Sergio Aguero wrócił do Manchesteru po wypadku. Gdyby nie pasy, mogło być gorzej

PAP/EPA /  EPA/PETER POWELL / Na zdjęciu: Sergio Aguero
PAP/EPA / EPA/PETER POWELL / Na zdjęciu: Sergio Aguero

Sergio Aguero złamał żebro w czwartkowym wypadku samochodowym w Amsterdamie. Argentyńczyk wrócił już do Manchesteru. Na Twitterze przekazał, że jego obrażenia mogłyby być zdecydowanie poważniejsze, gdyby nie zapięte pasy.
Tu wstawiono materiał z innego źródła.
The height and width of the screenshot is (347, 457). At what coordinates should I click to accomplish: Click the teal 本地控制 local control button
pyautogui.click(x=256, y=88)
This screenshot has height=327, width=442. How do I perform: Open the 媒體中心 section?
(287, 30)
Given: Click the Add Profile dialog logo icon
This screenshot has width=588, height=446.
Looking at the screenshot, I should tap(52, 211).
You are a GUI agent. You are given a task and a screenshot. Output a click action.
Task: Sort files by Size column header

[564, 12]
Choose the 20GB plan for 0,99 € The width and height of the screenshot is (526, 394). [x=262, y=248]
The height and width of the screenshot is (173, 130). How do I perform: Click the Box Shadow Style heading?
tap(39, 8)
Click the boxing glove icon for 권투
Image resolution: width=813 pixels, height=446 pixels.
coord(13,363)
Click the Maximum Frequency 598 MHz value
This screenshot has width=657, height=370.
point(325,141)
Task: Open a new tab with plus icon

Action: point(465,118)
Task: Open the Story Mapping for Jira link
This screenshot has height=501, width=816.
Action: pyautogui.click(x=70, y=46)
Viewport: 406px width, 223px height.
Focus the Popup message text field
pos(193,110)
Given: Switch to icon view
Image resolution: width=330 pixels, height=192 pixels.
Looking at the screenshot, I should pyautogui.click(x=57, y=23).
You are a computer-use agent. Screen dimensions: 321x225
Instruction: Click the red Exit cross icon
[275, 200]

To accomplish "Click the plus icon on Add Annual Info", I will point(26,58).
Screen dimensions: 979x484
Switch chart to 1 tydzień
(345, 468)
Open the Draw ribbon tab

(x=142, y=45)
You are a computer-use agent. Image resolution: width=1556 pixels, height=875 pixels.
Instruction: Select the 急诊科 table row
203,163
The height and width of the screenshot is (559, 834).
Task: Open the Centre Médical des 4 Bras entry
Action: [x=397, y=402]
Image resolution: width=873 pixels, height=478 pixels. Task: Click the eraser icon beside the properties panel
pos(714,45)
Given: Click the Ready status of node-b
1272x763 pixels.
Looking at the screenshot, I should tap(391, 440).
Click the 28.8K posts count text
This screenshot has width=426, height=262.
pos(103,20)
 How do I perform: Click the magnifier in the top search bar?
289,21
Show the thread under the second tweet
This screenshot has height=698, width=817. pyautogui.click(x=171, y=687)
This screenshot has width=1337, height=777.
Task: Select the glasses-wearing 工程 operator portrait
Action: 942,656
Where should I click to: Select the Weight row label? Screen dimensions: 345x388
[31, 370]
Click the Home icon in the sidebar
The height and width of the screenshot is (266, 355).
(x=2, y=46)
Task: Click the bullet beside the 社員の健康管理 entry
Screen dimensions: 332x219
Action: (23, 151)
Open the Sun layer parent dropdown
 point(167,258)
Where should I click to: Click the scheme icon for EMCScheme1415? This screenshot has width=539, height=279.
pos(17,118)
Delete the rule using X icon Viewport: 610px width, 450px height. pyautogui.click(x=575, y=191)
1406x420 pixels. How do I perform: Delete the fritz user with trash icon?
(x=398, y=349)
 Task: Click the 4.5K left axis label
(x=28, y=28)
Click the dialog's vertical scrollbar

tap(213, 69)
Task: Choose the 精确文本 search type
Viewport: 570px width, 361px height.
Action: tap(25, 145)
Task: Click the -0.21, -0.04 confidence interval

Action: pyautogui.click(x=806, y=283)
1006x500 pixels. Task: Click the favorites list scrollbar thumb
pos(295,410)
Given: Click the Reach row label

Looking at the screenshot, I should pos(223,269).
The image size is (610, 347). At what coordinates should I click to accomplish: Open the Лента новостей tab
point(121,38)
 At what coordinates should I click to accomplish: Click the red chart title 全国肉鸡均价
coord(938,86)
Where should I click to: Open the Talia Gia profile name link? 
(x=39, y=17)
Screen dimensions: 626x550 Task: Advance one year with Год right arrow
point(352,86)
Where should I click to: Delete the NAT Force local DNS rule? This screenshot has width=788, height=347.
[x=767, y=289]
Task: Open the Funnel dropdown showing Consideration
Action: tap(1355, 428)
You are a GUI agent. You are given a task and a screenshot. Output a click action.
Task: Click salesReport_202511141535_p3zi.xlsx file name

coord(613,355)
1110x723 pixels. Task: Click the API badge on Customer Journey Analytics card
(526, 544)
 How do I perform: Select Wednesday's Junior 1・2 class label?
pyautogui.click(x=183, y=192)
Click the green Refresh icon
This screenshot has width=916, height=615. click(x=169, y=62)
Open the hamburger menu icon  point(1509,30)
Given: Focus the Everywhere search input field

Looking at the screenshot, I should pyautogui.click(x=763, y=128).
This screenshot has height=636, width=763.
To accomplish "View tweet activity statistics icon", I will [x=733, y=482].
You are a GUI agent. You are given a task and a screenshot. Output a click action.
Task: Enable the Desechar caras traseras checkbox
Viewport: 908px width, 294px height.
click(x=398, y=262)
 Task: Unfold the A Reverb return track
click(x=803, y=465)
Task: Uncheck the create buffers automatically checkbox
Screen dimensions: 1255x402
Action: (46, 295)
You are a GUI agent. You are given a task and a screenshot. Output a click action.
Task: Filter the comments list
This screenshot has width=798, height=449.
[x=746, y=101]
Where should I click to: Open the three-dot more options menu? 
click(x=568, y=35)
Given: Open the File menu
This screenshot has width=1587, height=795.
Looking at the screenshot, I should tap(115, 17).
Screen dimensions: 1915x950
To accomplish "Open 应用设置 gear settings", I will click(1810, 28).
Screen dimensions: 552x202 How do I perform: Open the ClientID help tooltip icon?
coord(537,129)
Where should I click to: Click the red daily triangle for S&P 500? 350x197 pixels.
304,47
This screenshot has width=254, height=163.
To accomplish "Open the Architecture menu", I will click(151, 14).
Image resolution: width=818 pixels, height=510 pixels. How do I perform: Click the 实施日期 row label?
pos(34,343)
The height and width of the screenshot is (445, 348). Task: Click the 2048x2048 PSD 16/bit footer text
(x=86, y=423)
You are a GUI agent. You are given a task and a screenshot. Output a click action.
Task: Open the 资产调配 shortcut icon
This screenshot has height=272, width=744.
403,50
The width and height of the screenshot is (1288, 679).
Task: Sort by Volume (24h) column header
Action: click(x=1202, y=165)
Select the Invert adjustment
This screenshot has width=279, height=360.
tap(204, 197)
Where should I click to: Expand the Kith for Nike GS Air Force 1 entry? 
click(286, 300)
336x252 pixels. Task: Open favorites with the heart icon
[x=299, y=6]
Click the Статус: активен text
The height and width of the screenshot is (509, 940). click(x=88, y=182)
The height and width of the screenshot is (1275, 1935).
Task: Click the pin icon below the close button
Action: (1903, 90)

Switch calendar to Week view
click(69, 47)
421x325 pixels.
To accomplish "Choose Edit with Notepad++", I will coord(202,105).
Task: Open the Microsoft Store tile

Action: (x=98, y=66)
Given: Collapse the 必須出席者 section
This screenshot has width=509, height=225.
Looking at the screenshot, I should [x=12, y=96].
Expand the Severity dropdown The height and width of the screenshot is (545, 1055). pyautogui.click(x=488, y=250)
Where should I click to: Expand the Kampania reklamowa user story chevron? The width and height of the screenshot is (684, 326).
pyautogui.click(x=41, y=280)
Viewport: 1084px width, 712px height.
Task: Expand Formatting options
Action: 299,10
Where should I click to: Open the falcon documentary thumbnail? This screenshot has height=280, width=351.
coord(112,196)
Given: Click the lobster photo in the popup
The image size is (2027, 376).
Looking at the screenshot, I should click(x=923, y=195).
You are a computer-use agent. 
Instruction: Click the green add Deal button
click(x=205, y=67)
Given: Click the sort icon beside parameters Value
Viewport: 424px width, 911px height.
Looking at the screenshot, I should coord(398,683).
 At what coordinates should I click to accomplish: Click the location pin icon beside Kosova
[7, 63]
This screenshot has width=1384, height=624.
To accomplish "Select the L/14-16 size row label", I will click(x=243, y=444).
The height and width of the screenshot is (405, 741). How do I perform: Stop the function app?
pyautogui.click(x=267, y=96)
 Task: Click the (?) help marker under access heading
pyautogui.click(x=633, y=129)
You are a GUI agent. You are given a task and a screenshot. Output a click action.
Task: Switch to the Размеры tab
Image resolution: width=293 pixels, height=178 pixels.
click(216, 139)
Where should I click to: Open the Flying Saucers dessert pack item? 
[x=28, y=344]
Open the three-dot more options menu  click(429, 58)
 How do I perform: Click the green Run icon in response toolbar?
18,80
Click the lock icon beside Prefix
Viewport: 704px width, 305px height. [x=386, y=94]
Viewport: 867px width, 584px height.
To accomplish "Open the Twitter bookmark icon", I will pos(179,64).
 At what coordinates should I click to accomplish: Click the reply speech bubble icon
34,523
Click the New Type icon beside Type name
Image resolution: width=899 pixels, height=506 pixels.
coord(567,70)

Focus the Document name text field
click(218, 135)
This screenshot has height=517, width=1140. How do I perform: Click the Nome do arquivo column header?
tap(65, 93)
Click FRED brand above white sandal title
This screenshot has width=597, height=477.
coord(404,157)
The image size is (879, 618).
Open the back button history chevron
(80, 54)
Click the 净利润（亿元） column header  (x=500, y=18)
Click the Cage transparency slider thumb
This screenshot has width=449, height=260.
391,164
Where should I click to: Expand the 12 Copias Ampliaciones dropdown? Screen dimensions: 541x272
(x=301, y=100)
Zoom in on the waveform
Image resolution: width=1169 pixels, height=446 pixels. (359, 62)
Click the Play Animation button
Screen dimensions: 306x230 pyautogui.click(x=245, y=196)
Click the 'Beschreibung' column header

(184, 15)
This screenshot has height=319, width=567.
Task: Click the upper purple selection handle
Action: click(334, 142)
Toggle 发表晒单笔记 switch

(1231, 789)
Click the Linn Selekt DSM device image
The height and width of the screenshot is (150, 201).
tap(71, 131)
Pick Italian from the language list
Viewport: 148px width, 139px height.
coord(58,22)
Aguero poleciał do Amsterdamu na koncert kolumbijskiego muzyka Malumy. W drodze powrotnej na lotnisko, taksówka którą podróżował czołowo uderzyła w przydrożny słup. W wyniku wypadku 29-latek złamał żebro.

W piątkowy wieczór Argentyńczyk powrócił do Manchesteru. - Jestem już w domu po badaniach lekarzy. Mam złamane żebro. Boli, ale wszystko jest okej. Skupiam się na powrocie do zdrowia - napisał na Twitterze.

- Taksówka, którą jechałem rozbiła się na słupie. To było bardzo mocne uderzenie, ale pasy zapobiegły, że nie stało się nic gorszego.

- Chcę podziękować całemu personelowi Szpitala Uniwersyteckiego w Amsterdamie za opiekę i wsparcie. Czapki z głów przed całym zespołem - dodał.

Przez złamane żebro Argentyńczyk będzie pauzował przez co najmniej dwa miesiące. Nie zagra ani w najbliższych meczach Manchesteru City, ani w nadchodzących spotkaniach reprezentacji Argentyny w eliminacjach mistrzostw świata.

ZOBACZ WIDEO FC Barcelona znów wygrywa. Pomogły dwa "swojaki". Zobacz skrót meczu z Girona [ZDJĘCIA ELEVEN]

Komentarze (0)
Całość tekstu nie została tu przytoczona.